The West sees China as a threat, as do China’s neighbors. What bothers many non-Chinese is what exactly are the Chinese up to. China doesn’t really need all the territory they are laying claim to. What does China need with the South China Sea, large chunks of India and, rather quietly, the Far Eastern Russian territories?
These adjacent land areas can be seen as the traditional Chinese way of expanding but China has tended, for thousands of year, trying to absorb areas not populated by Han (ethnic Chinese) people. While the traditional “Chinese lands” are now incorporated into communist China what, the question is, to the Chinese want and why?

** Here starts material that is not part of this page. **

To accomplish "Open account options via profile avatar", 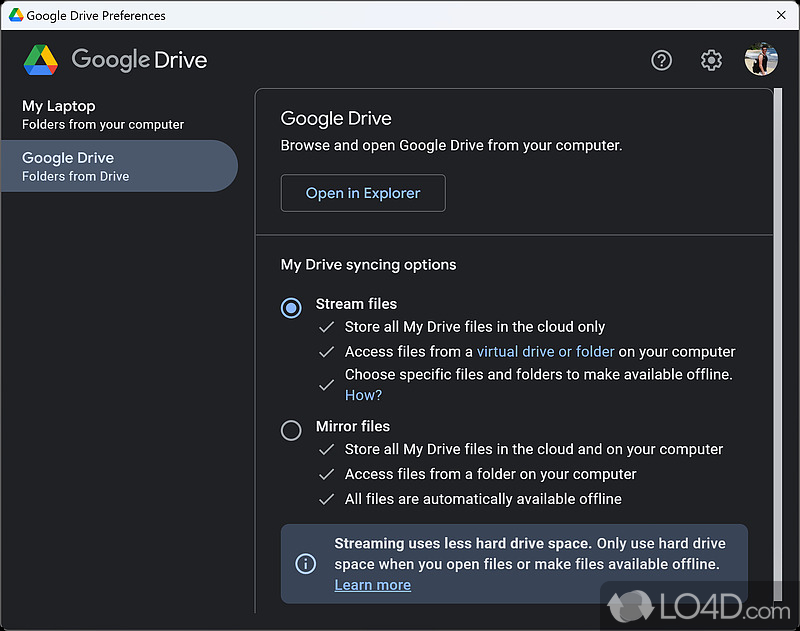I will pyautogui.click(x=761, y=59).
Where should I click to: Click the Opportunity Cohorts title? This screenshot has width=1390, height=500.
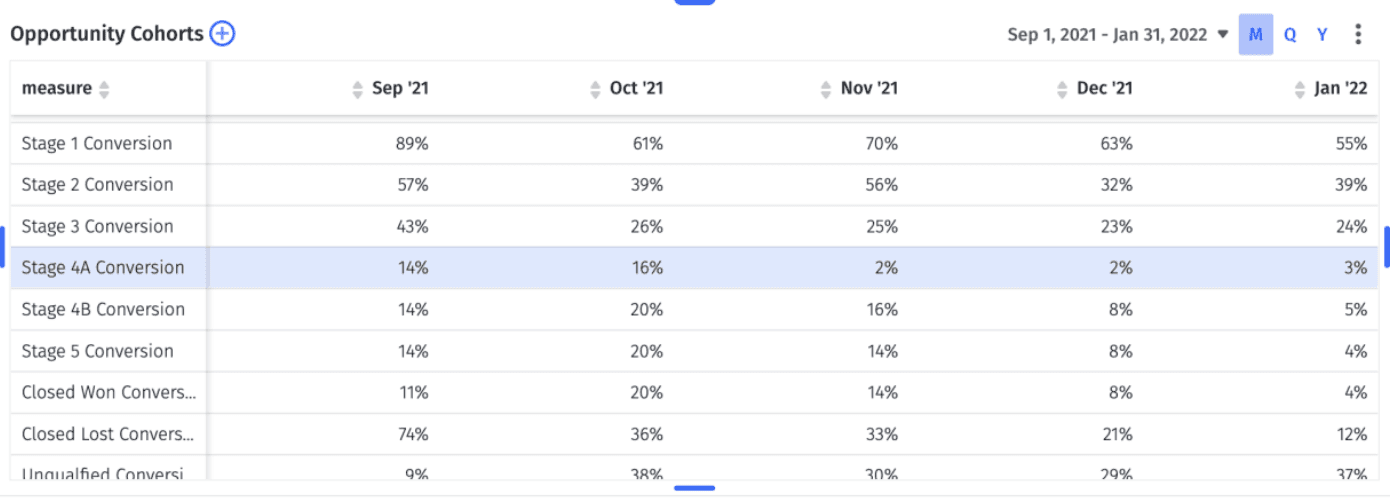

Westerners fail to realize some basics about Chinese history and practice. For example, the Chinese have long called China Zhongguo, which is usually translated into English as “middle kingdom”. But a more literal and accurate translation is “everything under the heavens.” Until the 21st century, this mainly meant adjacent land areas occupied by a least a large minority of Han Chinese. But now China points out that “everything” means the South China Sea as well and perhaps much more distant lands. Again this is not what China is up to. China has laid claim to the South China Sea because China is currently faced with a situation unique in Chinese history; dependency on markets and resources far from the Chinese heartland. Until quite recently China had observed the policy that “we have everything we need and do not require whatever foreigners have.” These were one exception; gold, silver and gems. This made trade with China difficult because China had much to offer (silk and other exquisite textiles were the most valuable exports). China tolerated foreign traders coming in by sea. Most of these were Arab and Indian, but this trade was not essential for China. Nor was trade via the land route (the “Silk Road” that reached as far as the Middle East, as well as India and all points along the way. Since China preferred to be paid in silver (gold and gems coming in second) this limited how much distant customers could afford.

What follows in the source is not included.